Roanoke Times Copyright (c) 1995, Landmark Communications, Inc. DATE: TUESDAY, September 21, 1993 TAG: 9309210019 SECTION: NATIONAL/INTERNATIONAL PAGE: A-3 EDITION: METRO SOURCE: The Washington Post DATELINE: WASHINGTON LENGTH: Medium
The book recounts several previously undisclosed instances in which key military sensors transmitted false signals or military officers took imprudent actions that could have caused U.S. or Soviet officials to conclude that a nuclear attack was under way, requiring nuclear retaliation.
Details of the events were gleaned from classified military records obtained under the Freedom of Information Act by Scott Sagan, an assistant professor of political science at Stanford University who worked as a special assistant to the director of the Pentagon's Joint Staff in the mid-1980s.

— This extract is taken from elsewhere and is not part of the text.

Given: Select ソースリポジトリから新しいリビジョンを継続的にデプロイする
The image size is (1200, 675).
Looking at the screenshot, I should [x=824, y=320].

In "The Limits of Safety," Sagan wrote that his survey uncovered "numerous instances of safety violations, unanticipated operational problems, bizarre and dangerous interactions, and unordered risk-taking" in the handling of U.S. nuclear weapons.
Although none of the incidents brought the country to the brink of a nuclear disaster, Sagan wrote, there "were more close calls" than previously known to the public or even to some senior military officers.
The Cuban missile crisis clearly posed the toughest test ever for U.S. officers responsible for handling nuclear weapons. The month-long alert at so-called DEFCON (level) 2, a state of military readiness just short of nuclear war, was the most grave in U.S. history.
During the crisis, top civilian and military officials, including President John F. Kennedy, ordered that no actions be taken to needlessly provoke Moscow into believing that a U.S. nuclear attack was imminent or under way. Yet on Oct. 26, just two days after the DEFCON 2 alert began, Air Force officers test-fired an intercontinental ballistic missile from California into the Pacific Ocean.
Later that day, another U.S. ICBM was test-fired from Florida over Cuba toward the South Atlantic, nearly causing panic at the Omaha headquarters of the Strategic Air Command, which had not been warned of the test in advance.